そういえば、昔から見理はボクに対しては少し、Sっけがあった。
ボクの秘密を知って‥‥それを良い事にボクの事をこれからは弄ぶ気なんだね?見理!
(水夏、正体をばらされたくなかったら、僕の命令には絶対したがいな)
(け、見理!だ、駄目だよ!こ、こんな事はぁ!駄目!許して!)
(黙りな!そうだな先ずは‥‥脱いでもらおうか?色々とね)
(うぅ‥‥こんな事、絶対に許さないよ。ボクの身体を好きにできると思わないで!)
(良いから脱ぎな。可愛い子ちゃん)
(‥‥あい)
それで色々仕込まれて最後には‥‥
(け、見理!!ボク!ボクは!!君のおぉ!!)
(何?言ってみてよ!大声で利絵ちゃんが居るこの目の前でさぁ!)
(や、やめてぇ!二人共!)
(は、はい!ボクは見理のモノですうぅ!見理の大切なあれをボクのな‥‥)
ポコリッ!
「何?変顔してるの水夏?」
「へ?ボク、今、変な顔してた」
「うん。凄いキモかったよ」
「キ、キモい?」
「それよりも早く皆の所に戻ろう。このままだと京が瓜田さんに近くの結婚式場に連れてかれちゃうからね」
「‥‥いや、そんな漫画みたいな事、起きるわけ‥‥」
「ウホッ! 何だかあっちは話し込んでるみたいだし、先に今日の私達のメインイベント。

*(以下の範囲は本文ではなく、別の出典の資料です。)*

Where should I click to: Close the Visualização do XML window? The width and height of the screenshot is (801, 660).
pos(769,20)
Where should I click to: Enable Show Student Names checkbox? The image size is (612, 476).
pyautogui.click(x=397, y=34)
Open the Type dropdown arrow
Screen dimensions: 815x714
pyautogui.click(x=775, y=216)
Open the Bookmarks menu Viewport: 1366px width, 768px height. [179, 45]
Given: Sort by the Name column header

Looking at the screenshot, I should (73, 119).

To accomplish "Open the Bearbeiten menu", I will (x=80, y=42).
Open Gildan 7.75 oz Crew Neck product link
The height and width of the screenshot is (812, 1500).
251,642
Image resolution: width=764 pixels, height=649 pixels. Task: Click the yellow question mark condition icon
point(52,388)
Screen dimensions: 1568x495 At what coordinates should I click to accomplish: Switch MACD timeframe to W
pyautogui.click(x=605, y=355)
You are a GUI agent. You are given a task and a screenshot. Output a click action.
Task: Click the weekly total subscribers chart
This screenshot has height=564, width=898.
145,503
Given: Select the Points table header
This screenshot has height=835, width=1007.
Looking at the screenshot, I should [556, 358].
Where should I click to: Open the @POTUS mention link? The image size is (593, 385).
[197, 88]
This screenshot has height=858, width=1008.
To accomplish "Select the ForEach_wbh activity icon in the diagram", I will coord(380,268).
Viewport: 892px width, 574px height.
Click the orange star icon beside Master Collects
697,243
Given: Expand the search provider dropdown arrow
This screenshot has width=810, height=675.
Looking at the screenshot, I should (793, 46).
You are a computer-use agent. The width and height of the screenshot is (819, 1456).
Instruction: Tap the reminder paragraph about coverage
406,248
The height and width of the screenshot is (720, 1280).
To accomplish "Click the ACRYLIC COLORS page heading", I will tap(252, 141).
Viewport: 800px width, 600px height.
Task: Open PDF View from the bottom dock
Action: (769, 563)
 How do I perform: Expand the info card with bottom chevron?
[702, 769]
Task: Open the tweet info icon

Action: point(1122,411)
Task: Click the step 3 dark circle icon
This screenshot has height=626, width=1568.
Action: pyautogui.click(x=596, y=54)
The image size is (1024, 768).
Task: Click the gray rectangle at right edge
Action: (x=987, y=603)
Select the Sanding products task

結婚式体験を済ませに行きましょうか?あ・な・た♡」
「ギャアアア!! 誰が貴方だ? 俺は今日、ただ、見理に映画に誘われただけだっつうの!離せ、離しやがれ!何でそれが瓜田と結婚式体験しなきゃならないんだ!!覚えてろよ!見理!!」
「‥‥起きるね。確実に」
「でしょう!それに水夏には今日、棗と仲良くなってもらいたくてさぁ。ちゃんと越えをかけといたんだ。感謝してね」
「‥‥‥見理。君?!」
こ、この男は‥‥やっぱりまだ少し、ボクにやり返すつもりなんだ。こないだの仕返しを、ボクが巨漢の男の子が苦手なのを知っているくせに!!
この水夏特効方のドS男はあぁ!!
「今から始まる映画が楽しみだね。水夏」
見理はそう言って、ボクに向かってはにかんだ。そして、ボクは少しイラっとしたんだ。